Cigars and Juicy Fruit July 6, 2008
Whenever I smell a cigar or juicy fruit gum it reminds me of my father. Seven years ago today he lost his battle with lung cancer. My father was a very independent man, very quiet and simple but complicated. He didn’t need much and he wasn’t into fancy things. As a matter of fact when he found out he had lung cancer he moved from Paducah back to the home where he grew up in Naylor, Missouri. It was my grandma’s house and it was one of my favorite places in the world. The roads were dirt and there was farmland as far as you could see. The house was very run down because it had been unoccupied for at least 10 years when my father took residency again, but he didn’t care, that was his home and where his heart told him to go.
My dad didn’t really know what to do with a daughter. When I was younger that was fine. He played ball with me and tennis and taught me how to fish and hunt. I remember traveling with him and we would stop for a break and toss a baseball. He loved to smoke cigars. On these road trips he would smoke cigars and buy me lots of gum to try to keep me quiet about the awful smell. Juicy fruit was his gum of choice. He would chew that and so would I when he was done with a cigar. As I got older though and more into girly things, he didn’t really know how to relate. He would come to all my games and watch me cheer though. I would always look up in the stands and he would be sitting at the top. We spent a lot of time at Mr. Gatti’s pizza too. He would call me and ask if I wanted to have lunch or dinner and I always knew where we were going. I remember spending one week with my dad when he lived in Louisville, KY and I promise I ate pizza every day for lunch and dinner. I think I got sick.

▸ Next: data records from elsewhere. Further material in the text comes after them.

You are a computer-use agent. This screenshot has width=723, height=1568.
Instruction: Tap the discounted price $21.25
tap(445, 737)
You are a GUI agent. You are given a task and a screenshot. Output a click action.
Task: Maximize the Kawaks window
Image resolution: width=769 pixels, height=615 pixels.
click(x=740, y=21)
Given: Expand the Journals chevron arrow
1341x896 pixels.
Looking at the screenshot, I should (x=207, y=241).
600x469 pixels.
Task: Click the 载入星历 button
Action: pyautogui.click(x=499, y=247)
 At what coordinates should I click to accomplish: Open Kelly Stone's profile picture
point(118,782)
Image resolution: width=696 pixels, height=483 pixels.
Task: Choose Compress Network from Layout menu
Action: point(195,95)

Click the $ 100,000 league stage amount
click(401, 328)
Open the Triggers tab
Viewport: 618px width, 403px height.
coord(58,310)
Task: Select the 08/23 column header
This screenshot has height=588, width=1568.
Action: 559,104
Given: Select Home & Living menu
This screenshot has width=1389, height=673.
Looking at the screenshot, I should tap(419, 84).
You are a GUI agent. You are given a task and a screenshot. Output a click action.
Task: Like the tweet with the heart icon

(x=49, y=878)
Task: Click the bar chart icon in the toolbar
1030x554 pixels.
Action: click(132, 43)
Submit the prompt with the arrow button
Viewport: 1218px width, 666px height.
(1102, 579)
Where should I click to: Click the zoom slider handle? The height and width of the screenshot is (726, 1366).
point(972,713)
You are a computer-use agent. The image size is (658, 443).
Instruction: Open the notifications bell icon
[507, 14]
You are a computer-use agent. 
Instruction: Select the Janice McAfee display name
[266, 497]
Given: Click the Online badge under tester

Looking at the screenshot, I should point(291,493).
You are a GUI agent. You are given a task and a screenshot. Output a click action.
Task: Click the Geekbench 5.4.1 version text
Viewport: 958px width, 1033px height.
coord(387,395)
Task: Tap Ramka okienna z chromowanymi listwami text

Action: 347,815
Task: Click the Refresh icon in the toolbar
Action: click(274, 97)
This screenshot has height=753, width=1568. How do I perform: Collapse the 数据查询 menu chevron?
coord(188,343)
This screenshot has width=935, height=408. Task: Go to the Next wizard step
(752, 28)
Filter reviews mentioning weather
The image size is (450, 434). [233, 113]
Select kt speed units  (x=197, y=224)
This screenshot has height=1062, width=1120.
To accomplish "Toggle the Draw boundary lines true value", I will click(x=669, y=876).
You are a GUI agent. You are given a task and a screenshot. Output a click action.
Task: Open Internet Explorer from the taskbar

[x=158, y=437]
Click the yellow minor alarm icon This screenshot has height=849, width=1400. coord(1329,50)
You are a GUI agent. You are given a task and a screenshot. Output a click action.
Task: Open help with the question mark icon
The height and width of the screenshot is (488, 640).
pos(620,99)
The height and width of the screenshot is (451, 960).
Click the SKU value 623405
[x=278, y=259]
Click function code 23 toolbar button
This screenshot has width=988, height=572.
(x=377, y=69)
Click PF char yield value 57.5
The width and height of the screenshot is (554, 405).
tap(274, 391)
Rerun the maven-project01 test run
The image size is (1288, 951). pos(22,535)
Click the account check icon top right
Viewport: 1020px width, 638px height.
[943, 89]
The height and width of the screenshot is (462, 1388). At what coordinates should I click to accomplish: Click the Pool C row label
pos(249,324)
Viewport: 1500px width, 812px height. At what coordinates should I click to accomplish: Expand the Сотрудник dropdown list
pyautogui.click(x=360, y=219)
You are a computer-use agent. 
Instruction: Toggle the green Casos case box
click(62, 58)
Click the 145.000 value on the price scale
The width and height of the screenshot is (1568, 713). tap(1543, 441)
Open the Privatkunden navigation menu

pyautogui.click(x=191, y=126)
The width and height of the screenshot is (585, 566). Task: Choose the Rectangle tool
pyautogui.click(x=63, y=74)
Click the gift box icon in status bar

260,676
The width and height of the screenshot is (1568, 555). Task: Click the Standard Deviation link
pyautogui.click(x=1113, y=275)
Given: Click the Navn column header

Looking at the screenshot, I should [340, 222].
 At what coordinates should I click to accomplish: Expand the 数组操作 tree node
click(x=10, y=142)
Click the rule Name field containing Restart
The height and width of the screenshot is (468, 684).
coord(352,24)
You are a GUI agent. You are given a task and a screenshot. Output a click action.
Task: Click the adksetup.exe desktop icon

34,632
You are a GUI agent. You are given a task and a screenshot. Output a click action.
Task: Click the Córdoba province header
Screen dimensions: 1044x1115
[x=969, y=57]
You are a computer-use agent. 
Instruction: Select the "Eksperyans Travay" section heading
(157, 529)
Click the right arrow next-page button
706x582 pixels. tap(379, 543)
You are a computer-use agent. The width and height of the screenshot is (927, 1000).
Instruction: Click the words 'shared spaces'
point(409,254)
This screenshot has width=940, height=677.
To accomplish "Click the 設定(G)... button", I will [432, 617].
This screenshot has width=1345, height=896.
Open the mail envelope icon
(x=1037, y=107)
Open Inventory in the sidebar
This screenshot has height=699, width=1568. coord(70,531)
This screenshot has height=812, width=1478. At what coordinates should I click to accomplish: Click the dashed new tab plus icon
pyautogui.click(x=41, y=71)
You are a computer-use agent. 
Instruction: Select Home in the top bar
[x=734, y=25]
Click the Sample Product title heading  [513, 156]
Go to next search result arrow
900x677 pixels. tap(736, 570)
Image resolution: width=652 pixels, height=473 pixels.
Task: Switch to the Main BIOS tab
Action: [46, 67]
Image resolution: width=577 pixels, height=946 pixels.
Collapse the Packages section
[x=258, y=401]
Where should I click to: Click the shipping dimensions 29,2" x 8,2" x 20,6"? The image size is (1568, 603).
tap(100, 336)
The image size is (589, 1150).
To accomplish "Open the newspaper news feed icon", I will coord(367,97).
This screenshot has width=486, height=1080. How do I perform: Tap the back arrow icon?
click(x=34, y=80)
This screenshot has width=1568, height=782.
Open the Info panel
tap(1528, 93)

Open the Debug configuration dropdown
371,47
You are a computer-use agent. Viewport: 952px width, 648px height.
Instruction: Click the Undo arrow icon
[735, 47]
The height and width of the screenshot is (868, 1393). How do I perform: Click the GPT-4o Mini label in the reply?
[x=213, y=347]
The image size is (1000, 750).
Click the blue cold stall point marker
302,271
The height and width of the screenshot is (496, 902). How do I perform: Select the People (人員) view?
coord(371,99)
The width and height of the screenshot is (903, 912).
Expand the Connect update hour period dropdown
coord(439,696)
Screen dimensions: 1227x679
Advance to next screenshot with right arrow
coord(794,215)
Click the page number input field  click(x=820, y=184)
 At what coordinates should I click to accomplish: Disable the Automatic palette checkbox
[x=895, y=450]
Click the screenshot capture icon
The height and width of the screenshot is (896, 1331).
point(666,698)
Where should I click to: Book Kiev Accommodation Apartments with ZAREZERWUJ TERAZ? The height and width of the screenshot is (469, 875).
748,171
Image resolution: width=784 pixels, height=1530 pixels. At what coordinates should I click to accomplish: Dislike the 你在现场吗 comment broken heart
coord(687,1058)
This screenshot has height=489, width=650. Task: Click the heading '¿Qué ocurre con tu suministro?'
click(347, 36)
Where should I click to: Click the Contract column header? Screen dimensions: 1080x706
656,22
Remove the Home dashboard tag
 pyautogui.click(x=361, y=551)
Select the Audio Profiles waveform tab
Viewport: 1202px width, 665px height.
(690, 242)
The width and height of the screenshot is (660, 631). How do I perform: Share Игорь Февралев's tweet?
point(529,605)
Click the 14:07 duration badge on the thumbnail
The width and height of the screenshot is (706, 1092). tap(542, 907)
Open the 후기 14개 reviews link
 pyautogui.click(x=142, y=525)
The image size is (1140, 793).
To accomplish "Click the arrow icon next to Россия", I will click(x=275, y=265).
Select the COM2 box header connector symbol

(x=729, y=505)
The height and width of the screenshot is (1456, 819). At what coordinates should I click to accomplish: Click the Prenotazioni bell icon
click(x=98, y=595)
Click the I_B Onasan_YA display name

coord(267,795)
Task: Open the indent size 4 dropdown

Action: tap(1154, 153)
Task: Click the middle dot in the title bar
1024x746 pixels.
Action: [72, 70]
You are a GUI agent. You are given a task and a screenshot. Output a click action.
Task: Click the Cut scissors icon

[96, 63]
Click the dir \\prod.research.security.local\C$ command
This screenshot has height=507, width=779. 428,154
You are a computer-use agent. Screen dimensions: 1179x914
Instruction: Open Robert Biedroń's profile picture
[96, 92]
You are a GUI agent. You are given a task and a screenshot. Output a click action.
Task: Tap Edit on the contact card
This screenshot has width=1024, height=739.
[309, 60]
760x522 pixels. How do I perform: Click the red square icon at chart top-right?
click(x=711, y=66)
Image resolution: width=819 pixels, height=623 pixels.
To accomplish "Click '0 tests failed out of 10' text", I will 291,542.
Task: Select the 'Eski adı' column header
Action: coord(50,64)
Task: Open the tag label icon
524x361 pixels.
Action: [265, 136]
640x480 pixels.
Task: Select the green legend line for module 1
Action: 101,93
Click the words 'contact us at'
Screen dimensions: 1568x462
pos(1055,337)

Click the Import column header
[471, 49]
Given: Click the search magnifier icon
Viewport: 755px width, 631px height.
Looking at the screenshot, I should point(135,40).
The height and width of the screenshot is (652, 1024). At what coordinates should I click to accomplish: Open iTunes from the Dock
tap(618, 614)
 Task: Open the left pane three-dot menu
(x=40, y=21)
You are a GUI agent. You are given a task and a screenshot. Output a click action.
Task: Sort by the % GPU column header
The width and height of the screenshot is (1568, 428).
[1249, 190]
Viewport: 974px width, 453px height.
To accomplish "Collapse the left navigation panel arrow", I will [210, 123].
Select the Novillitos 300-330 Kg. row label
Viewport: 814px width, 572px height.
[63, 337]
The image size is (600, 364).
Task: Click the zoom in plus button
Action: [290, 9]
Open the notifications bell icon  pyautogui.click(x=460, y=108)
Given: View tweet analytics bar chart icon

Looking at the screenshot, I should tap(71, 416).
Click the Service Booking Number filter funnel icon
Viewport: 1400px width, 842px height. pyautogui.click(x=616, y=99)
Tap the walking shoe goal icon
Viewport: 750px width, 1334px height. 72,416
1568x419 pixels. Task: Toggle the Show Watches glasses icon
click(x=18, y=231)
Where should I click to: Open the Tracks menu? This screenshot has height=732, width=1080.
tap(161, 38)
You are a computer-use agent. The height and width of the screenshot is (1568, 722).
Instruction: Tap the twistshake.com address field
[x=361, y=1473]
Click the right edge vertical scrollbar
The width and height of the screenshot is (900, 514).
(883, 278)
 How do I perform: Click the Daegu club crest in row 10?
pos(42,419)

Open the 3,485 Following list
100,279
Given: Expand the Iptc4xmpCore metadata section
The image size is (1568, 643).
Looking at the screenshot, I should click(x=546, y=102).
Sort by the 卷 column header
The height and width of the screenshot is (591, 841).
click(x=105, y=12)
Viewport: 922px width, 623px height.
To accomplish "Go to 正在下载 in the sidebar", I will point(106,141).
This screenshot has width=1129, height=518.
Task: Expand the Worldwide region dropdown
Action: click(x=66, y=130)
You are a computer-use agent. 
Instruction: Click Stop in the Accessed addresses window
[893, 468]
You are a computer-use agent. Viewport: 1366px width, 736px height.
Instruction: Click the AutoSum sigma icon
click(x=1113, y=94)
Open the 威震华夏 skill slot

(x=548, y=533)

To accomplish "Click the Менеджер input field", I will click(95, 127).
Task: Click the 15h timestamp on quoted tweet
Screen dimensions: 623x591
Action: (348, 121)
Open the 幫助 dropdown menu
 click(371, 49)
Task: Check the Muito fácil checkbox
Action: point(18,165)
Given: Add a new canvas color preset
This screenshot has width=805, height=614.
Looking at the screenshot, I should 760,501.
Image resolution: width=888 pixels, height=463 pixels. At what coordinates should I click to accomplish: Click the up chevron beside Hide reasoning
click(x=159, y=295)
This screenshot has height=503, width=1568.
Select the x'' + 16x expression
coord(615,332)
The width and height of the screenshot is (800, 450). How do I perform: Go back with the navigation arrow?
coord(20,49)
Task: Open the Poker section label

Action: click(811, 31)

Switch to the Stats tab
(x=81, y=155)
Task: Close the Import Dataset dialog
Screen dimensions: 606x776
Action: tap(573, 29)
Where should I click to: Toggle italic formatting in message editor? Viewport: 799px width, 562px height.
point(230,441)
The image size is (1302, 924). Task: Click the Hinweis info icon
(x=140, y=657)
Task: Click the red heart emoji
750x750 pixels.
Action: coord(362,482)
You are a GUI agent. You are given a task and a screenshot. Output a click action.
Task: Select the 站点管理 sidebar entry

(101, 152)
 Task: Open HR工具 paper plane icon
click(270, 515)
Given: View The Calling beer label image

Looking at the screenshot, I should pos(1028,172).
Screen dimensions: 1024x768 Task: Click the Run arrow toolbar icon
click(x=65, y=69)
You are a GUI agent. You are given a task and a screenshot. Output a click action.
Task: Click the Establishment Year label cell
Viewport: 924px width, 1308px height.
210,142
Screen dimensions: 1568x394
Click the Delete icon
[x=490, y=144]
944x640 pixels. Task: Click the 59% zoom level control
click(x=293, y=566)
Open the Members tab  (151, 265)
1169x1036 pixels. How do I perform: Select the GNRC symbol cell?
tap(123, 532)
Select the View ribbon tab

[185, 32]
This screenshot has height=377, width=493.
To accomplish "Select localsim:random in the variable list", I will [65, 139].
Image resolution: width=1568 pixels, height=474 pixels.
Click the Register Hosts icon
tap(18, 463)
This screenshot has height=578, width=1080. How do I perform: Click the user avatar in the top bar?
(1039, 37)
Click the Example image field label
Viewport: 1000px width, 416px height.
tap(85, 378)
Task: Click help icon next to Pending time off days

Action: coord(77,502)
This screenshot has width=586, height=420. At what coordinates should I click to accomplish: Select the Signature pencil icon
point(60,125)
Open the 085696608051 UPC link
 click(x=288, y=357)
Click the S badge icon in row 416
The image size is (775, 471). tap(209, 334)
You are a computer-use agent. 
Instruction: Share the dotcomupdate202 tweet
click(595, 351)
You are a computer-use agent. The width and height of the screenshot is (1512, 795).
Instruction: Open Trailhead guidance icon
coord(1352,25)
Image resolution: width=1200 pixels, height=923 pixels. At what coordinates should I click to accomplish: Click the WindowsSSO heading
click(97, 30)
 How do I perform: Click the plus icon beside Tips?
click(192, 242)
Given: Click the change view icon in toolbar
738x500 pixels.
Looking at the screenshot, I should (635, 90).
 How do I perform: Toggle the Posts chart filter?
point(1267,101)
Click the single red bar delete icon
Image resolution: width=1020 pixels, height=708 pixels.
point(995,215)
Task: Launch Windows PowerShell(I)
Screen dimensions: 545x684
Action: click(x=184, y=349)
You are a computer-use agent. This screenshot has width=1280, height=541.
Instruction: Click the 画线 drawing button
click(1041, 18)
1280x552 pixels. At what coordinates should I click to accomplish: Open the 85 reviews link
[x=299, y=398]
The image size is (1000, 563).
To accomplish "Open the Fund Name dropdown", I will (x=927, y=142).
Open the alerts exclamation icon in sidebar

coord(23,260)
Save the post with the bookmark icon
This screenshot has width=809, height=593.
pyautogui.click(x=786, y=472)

My father was an FBI investigator. I was always very proud to tell people that and he always down played it. He primarily investigated people who were applying for high profile jobs or in security type positions. I still think it’s cool though! The job fit very well with his personality – just the facts and down to business. He was hard to read and didn’t express much emotion. The only time I ever saw him cry was at my grandma’s funeral. Sometimes I still wonder what he thought of me. I wonder what he thinks of me now. Is he proud of who I’ve become, what I’m doing with my life, my family? Is he watching over his grandaughters?
I miss you dad so much. I’ll buy a pack of juicy fruit today in your honor, but I’ll skip the cigars.